Image analysis of neural stem cell division patterns in the zebrafish brain

Proliferating stem cells in the adult body are the source of constant regeneration. In the brain, neural stem cells (NSCs) divide to maintain the stem cell population and generate neural progenitor cells that eventually replenish mature neurons and glial cells. How much spatial coordination of NSC division and differentiation is present in a functional brain is an open question. To quantify the patterns of stem cell divisions, one has to (i) identify the pool of NSCs that have the ability to divide, (ii) determine NSCs that divide within a given time window, and (iii) analyze the degree of spatial coordination.

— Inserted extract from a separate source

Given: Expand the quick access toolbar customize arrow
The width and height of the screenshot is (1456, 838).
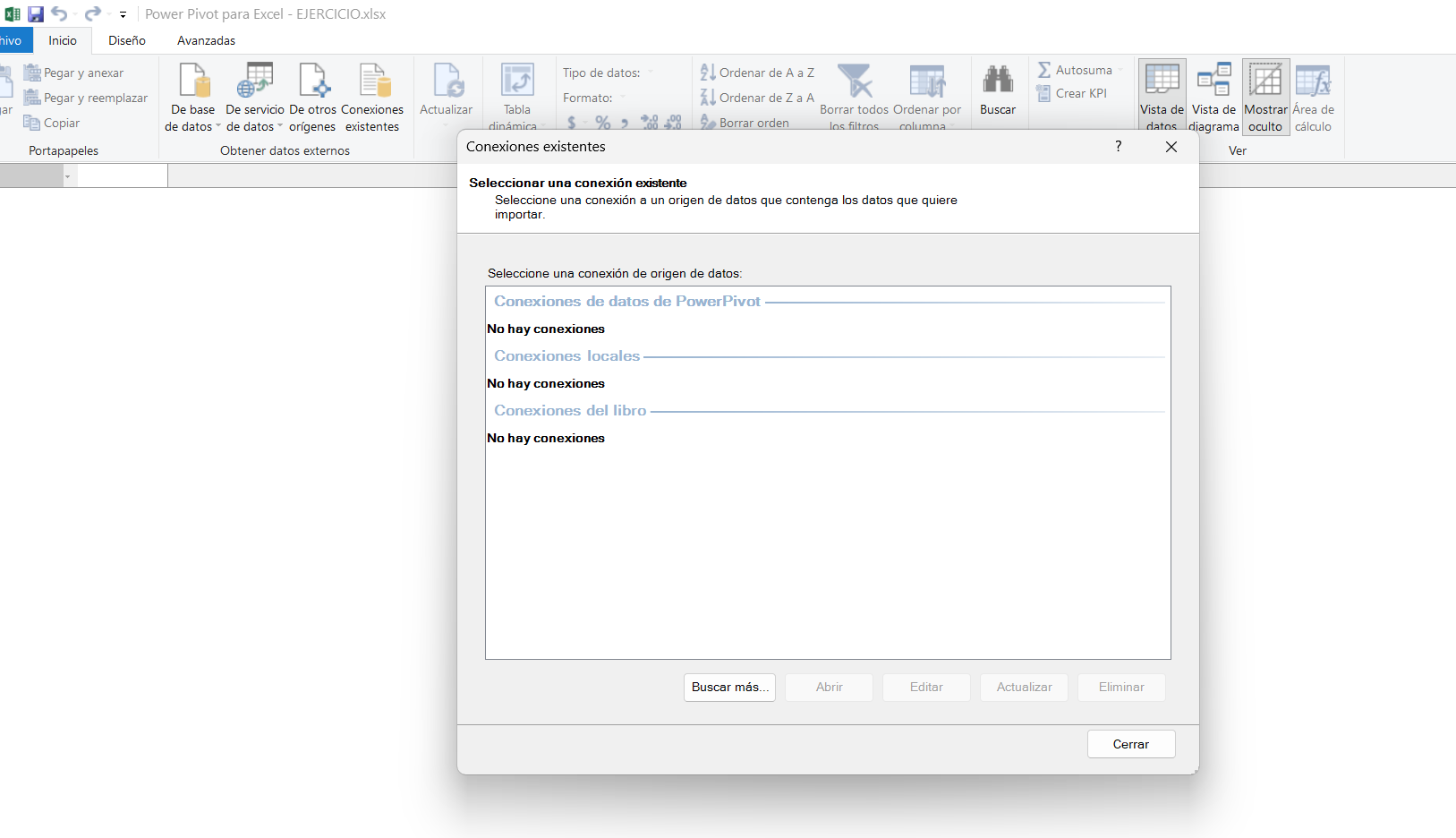Looking at the screenshot, I should coord(123,15).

Here, we present a bioimage informatics pipeline that automatically identifies GFP expressing NSCs in three‐dimensional image stacks of zebrafish brain from whole‐mount preparations. We exploit the fact that NSCs in the zebrafish hemispheres are located on a two‐dimensional surface and identify between 1,500 and 2,500 NSCs in six brain hemispheres. We then determine the position of dividing NSCs in the hemisphere by EdU incorporation into cells undergoing S‐phase and calculate all pairwise NSC distances with three alternative metrics. Finally, we fit a probabilistic model to the observed spatial patterns that accounts for the non‐homogeneous distribution of NSCs. We find a weak positive coordination between dividing NSCs irrespective of the metric and conclude that neither strong inhibitory nor strong attractive signals drive NSC divisions in the adult zebrafish brain. © 2017 The Authors. Cytometry Part A published by Wiley Periodicals, Inc. on behalf of ISAC.